The Samsung GT-I9070 Galaxy S Advance (also known as the Samsung Galaxy S II Lite) is an Android smartphone manufactured by Samsung Electronics. It was announced on 30 January 2012 and released in April 2012 as an "advanced" variant to the original Galaxy S.

== Specifications ==

=== Design ===
Sources:

The design of the Galaxy S Advanced is an evolution of the design of the Galaxy S. The device has a plastic build. It has a 4-inch display at the front; the display has a curvature from bottom to top. There is a Home button and two capacitive buttons (menu and back buttons) on the lower bezel of the display while there is a "Samsung" logo, a front facing camera, an earpiece and sensors on the upper bezel of the display. On the side frame; there is a volume rocker at the left side, there is a power button at the right side and there is a microUSB port and a 3.5 mm headphone jack at the bottom; the top part of the side frame is unoccupied. It measures 123.2 x 63 x 9.69 mm and weighs 120 grams.

=== Hardware ===
Galaxy S Advance has a 4-inch Super AMOLED display with a resolution of 480 x 800 pixels and -233 ppi pixel density. It is powered by ST-Ericsson Nova Thor U8500 SoC with dual-core ARM Cortex-A9 CPU running at 1 GHz and ARM Mali-400 MP GPU along with the 768 MB RAM. It has 8 or 16 GB internal storage expandable by using a microSD card, a 5 MP rear camera with autofocus and 720p video recording and a 1.3 MP fixed focus front-facing camera for video calls or self-portrait photography. It doesn't have 4G connectivity.

=== Software ===
Galaxy S Advance is running Android 2.3.6 "Gingerbread" with Samsung's TouchWiz user interface out of the box. The device comes with ChatON, Find My Mobile and Samsung Hub preinstalled.

Galaxy S Advance can be officially updated to Android 4.1.2 (Jelly Bean).

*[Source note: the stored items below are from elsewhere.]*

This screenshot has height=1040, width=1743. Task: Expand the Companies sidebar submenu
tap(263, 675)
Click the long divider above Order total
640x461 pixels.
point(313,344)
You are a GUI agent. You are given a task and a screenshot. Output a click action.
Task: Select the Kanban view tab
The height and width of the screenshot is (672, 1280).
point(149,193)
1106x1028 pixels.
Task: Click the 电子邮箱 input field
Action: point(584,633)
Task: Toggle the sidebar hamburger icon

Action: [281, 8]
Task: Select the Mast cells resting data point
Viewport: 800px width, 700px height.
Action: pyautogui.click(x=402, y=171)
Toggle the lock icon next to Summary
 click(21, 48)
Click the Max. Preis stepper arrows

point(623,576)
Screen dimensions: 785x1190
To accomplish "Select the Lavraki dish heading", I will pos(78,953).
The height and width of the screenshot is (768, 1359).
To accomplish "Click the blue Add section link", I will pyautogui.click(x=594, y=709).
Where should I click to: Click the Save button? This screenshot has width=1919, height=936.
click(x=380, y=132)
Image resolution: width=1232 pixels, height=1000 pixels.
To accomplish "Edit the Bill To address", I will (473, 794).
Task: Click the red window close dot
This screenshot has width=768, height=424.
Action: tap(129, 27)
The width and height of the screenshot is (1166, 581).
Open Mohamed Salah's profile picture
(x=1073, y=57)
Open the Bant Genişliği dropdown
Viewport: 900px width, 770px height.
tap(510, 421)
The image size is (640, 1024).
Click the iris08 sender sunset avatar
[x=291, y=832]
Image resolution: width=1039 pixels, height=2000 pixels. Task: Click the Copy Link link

The Jellybean 4.1.2 update for the Samsung Galaxy S Advance was released beginning with the Russian firmware on 7 January 2013 and was then released in other markets. This new firmware update now includes Samsung's TouchWiz Nature UX and almost all of Jellybean's rich features. Users can update their existing Gingerbread firmware via KIES or over-the-air updates once the update is made available to their country or region.

==== Aftermarket firmware support ====
Official Samsung OTA update for Samsung Galaxy S Advance stopped at the last update of Android 4.1.2 Development of Galaxy S Advance.

== Reception ==
The phone received generally positive reviews from critics. Natasha Lomas from CNET reviewed the Samsung I9070 Galaxy S Advance and she gave it 8.3 points out of 10. She praised the design but criticized the plastic rear cover and the outdated Android operating system version. She considered the phone as "a solid addition to the Galaxy line-up".

Luke Johnson from TechRadar reviewed the Samsung I9070 Galaxy S Advance and he gave it 3.5 stars out of 5. He praised the design and the dual core CPU, and considered the device as a very balanced phone as a whole. However, he criticized the web browser. He concluded that the device "sets itself apart on a hardware front more than on the software side of things".

GSMArena reviewed the Samsung I9070 Galaxy S Advance. Although they were mostly positive about the device, they considered the lack of 1080p video recording, the PenTile matrix of the AMOLED display, the lack of camera shutter key and the outdated Android operating system version as the main disadvantages of the device.

Niall Magennis from Trusted Reviews reviewed the Samsung I9070 Galaxy S Advance, giving it 3.5 stars out of 5. The device was considered as "a good, all round package" but was criticized for its price. The AMOLED display, the dual-core processor and good camera performance was considered as the pros while the outdated Android operating system version was considered as the cons of the device.